Los tiempos difíciles que se viven también influyen
sobre la predisposición erótica del varón.
Las zozobras económicas o el temor a perder el trabajo lo
hacen vulnerable a la disminución del deseo. Las ansias de
éxito y poder económico, que también caracterizan
nuestra época, pueden llevar a que los individuos eroticen
más su ascenso social que la actividad sexual.
Es sabido que si ese varón piensa que va a fracasar en sus
intentos sexuales (por padecer cuadros de impotencia o trastornos
eyaculatorios) puede inhibir el deseo como una maniobra precautoria:
para ellos es mejor evitar que “pasar un papelón”
Cuando usamos la sigla DSH, estamos siguiendo una moda actual que
presenta ciertas patologías de manera abreviada (TOC= trastorno
obsesivo compulsivo, SIDA = síndrome de inmunodeficiencia
adquirida, ACV= accidente cerebrovascular).
Pero el deseo sexual hipoactivo no es una característica
de nuestros tiempos ni solamente de las mujeres, sino que ahora,
como muchos otros temas de la sexualidad, ha sido estudiada y catalogada
de manera sistemática y puntual, apareciendo también
en varones de diferentes edades.
La respuesta sexual puede ser dividida, con fines prácticos,
en cuatro fases: deseo, excitación, orgasmo y resolución.

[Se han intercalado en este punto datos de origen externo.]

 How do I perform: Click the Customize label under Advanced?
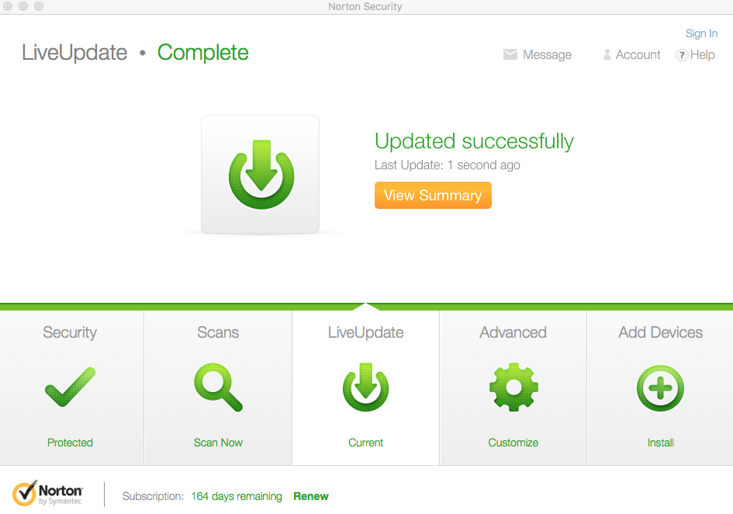click(513, 443)
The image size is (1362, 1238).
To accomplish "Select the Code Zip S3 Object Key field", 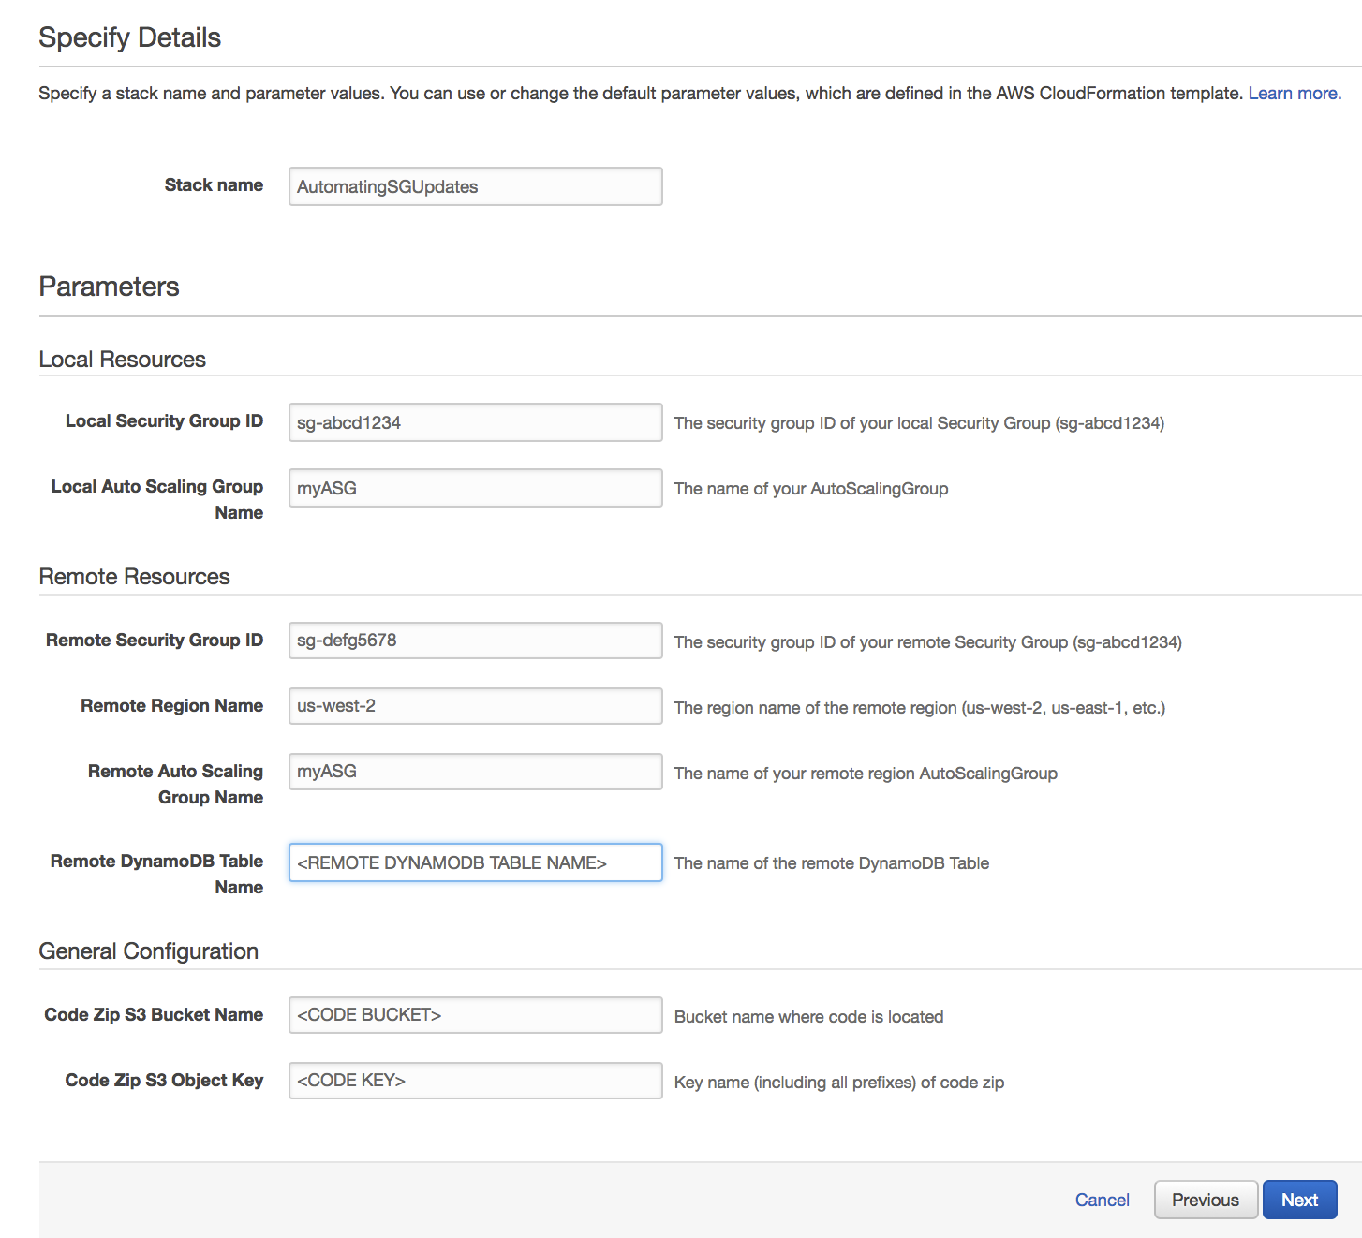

La primera es previa al contacto en sí; se trata de un apetito
o impulso producido por la activación de centros cerebrales
que son específicos para tal fin y que se conectan con otras
zonas de la corteza cerebral; normalmente, ante un estímulo
adecuado y no habiendo interferencias o inhibiciones, ponen en marcha
la respuesta sexual.
De una manera simple podríamos definirla como un "tener
ganas" de iniciar un contacto corporal erótico.